Very nice and interesting post. I also wrote similar lines on agile testing. Hope you would like it – http://bit.ly/1Qr0ZAW
The scope of agile testing is definitely there unless you have sufficient resources and most appropriate automation tools to cope up with agile environment. You can see few traits of agile testing here-http://blog.testing-whiz.com/2013/05/how-to-become-resourceful-agile-tester.html
Love your point that “agile is a mindset, a way of looking at the world”; I would extrapolate it to agile testing as well: is a way of looking at testing. I’ve always used my skills and experiences as toolbox and drew from it what I needed at one time, in the specific situations. In my experience, in agile environments, your toolbox needs to be much wider than specific testing skills and techniques.
Good points Huib.
My take: http://dancedwiththetester.blogspot.co.uk/2013/03/explaining-testing-agile-testing.html
Nice post! I especially like that you mention the role change to more coaching. Since that is something that often misses in the teams that I have seen. The testers in the teams often want to do the testing themselves, not trusting the other team members to execute the tests.
BTW I tend to use Agile in stead of agile to make the distinction between the English word and the term related to the mindset in the Agile Manifesto.
Hey Huib, great post. I’m also in the “Agile is a commercialized product” camp & now my approach to testing is more agile, as in flexible.
One thing I’ve noticed from my (limited) experience is that I’m testing a lot sooner – I’m pairing with Programmers as we agree the test coverage & level and then receiving frequent demos of small changes in the production & test code as opposed to a load of changes in 1 hit (ties in with your quick preparation & slightly different to traditional methods).
As you say, my testing isn’t that much different except I’m testing smaller changes which are more manageable & hopefully less risky.
And as for fast feedback, I’m demoing the changes to the people who asked for them hours after development started on the changes as opposed to days or weeks. This is so helpful for ensuring we’re building the right thing (is that term cliche yet?)
I find I’m adding more value sooner, helping into identify problems before the code is written (as with your delivering immediate value).

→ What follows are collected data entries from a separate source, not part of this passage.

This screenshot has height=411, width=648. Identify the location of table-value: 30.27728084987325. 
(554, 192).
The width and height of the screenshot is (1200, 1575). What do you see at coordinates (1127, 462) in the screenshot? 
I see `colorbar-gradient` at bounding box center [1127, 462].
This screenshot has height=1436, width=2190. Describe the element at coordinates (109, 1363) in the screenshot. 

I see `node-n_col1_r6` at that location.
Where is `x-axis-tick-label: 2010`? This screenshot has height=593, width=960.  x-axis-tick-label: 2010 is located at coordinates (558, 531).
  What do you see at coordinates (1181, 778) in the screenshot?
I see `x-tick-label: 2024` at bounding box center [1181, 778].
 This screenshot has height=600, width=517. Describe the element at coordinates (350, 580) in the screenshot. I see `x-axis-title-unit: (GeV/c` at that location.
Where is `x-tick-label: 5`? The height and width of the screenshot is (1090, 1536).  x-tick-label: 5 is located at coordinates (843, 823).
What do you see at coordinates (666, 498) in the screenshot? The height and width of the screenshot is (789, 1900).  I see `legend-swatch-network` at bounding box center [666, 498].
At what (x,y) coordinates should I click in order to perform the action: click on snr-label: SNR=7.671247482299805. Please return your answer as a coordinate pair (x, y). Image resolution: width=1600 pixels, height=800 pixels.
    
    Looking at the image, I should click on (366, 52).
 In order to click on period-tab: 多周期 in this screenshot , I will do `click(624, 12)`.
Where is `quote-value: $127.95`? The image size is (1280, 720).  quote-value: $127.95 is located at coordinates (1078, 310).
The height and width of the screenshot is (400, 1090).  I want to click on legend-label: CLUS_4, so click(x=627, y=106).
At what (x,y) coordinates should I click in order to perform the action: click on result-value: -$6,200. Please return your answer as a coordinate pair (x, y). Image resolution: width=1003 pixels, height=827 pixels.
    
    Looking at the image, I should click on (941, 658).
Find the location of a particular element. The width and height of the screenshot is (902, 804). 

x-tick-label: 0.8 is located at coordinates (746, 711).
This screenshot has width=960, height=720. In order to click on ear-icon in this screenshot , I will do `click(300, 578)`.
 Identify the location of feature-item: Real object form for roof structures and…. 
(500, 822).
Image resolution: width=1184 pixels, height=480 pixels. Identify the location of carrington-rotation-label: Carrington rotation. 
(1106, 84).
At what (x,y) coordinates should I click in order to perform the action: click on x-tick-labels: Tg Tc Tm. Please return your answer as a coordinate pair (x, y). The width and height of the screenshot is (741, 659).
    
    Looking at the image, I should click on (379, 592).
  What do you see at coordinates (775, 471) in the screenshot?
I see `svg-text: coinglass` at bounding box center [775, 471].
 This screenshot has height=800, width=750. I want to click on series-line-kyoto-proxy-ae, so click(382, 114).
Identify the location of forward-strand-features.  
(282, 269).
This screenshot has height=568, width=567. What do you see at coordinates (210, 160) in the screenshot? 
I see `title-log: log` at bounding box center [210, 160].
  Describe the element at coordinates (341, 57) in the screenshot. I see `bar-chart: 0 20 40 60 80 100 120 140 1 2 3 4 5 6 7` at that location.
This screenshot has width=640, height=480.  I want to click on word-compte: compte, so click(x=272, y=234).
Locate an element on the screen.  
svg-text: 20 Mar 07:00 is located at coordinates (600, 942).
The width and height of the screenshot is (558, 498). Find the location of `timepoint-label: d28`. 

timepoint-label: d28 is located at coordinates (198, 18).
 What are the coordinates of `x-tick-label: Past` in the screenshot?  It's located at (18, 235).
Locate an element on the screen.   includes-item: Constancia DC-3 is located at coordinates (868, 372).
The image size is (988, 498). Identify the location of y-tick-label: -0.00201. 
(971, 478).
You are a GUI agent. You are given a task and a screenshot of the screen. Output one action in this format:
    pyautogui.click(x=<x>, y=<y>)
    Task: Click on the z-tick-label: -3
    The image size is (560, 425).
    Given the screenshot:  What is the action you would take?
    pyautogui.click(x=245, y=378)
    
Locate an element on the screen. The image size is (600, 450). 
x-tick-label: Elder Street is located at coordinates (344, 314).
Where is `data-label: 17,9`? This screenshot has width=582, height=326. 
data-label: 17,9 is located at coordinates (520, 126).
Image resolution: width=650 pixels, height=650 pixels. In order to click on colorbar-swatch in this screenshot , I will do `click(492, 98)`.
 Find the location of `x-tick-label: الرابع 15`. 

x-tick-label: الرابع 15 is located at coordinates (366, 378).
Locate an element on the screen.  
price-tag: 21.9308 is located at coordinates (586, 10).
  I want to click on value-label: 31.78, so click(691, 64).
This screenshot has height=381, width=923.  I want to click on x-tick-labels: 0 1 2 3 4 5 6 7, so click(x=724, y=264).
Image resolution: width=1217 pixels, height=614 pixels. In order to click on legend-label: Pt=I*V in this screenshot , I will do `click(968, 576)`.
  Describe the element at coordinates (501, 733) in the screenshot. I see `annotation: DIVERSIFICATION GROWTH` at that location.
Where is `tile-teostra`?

As someone cleverer than I put it, we’re now more into the defect prevention game over the defect detection game.
Thanks for sharing Huib,
Duncs
The scope of agile testing is limited with focus immediate on feature completion. The challenge is to get the feature out of the door and in the hands of a customer. There is still to be testing done in parallel outside sprint by dedicated teams who take features from development teams and run integration and system level tests before UAT can begin. Encapsulating of UAT in a sprint is proving difficult to speed up delivery. Even security testing is left to the last due to the specialised skills required to complete them. Agile testing parallels traditional testing at unit level otherwise there isn’t distinction between traditional and agile testing apart from preparatory time, documentation and reporting. In agile environment, the bugs are fixed before they are reported while pairing with developers not so in traditional sense. This helps cut down wait time that fits nicely with lean approaches such as Kanban. I think testing done in an agile environment is no justification for it to be called agile testing rather the agility of the testing process within it that gives it the credence to be called agile testing.